The Earth doesn’t care where cuts to heat-trapping pollution happen. So if we’re interested in getting the biggest bang for our climate buck, maybe we should put more money into building solar energy where it’s cheapest – in developing nations.
“Building solar in the U.S. is fine, but you have five times more impact if you build it in these [developing] markets,” says Premal Shah, cofounder of Kiva.org and Renewables.org.
Both of his social investing enterprises use crowdfunding to invest in, rather than donate to, entrepreneurs or small businesses who don’t have access to the usual capital from traditional lenders like banks. That can build a track record of successful loan repayment for these businesses to unlock more traditional capital.
“What Kiva tries to do is reframe stories of poverty as stories of entrepreneurship. So you're not giving money and someone's begging for it, but it's really someone in a community, we're listening to them. They have ideas, very practical ideas of, ‘if I could buy more seed, more fertilizer, this productive cow, this type of productive sowing machine, if I could do this, I could basically earn more money from my family, keep that money from my family, pay back that loan, and then grow from there,’” Shah says. “It allows us to see people on a plane of mutual dignity, not from a place of ‘we feel sorry for them,’ but we want to be their business partner.”
He’s applied this same model to renewable energy, allowing anyone to loan as little as $25 toward building solar projects on a school or car dealership in places like India or Botswana.
Kinari Webb, MD., also found that directly investing in the people with the most at stake in climate disruption – like indigenous rainforest communities – can also have outsized impacts. She founded her nonprofit, Health and Harmony, after witnessing communities in Borneo log precious rainforest simply to pay for essential healthcare. So she created a local health clinic. And she took on what she calls “radical listening” – asking the communities directly what kind of resources and training they needed.
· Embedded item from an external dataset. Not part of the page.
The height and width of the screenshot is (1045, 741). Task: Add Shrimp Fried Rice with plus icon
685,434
“10 years later, we had a 70% reduction in the loss of primary forest. We had 52,000 acres of rainforest grow back. We had a 12 times return on investment of the amount of money that we'd spent.”
“Our experience is that people want to protect the forest,” Webb says. “All of us want a healthy planet and we want a healthy place where we live ... And if people have the choice to be able to protect it, they choose to protect it.”
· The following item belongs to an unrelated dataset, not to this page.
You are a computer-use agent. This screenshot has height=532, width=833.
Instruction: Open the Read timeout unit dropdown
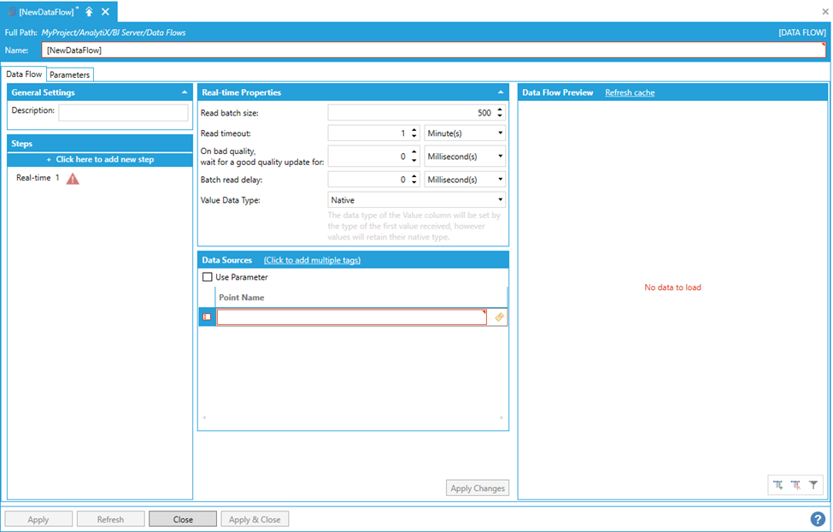coord(465,133)
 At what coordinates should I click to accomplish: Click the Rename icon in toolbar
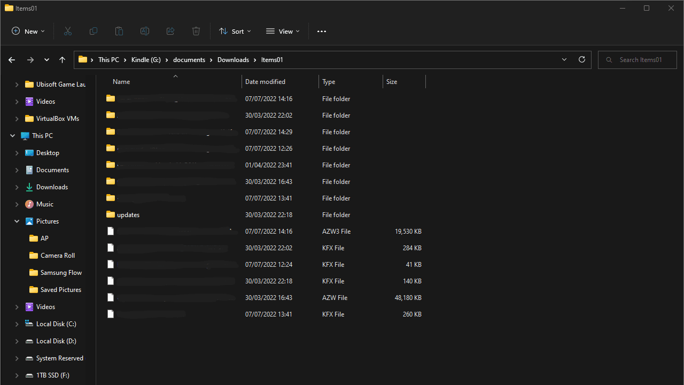145,32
And here in the U.S., a new survey of more than 3,000 Americans shows that we may be underestimating the power of one major lever of climate action: politics. The latest survey from the Environmental Voter Project reveals that Americans think about climate change more than abortion, immigration, or gun violence, yet less than one fifth of people see political solutions to reining in climate pollution.
Nathaniel Stinnett of the Environmental Voter Project says making it clear climate disruption is a systemic problem rather than a matter of personal behavior could help activate it as a political issue.
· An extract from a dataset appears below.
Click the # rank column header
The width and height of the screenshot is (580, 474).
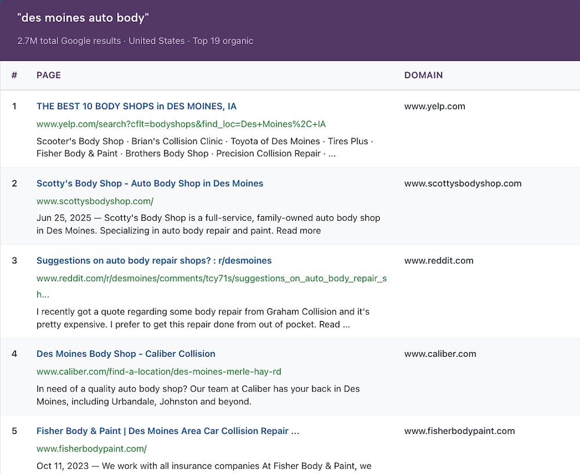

“We can't change our consumer habits or recycle our way out of the climate crisis. It needs political solutions, and we need to overcome this fossil fuel propaganda that's convinced us otherwise,” he says.
“We in the climate movement need to do everything we can to get climate concerned Americans to understand that nobody, not Democrats or Republicans, are going to lead on climate in a consistent way until they are forced to do so out of political necessity.”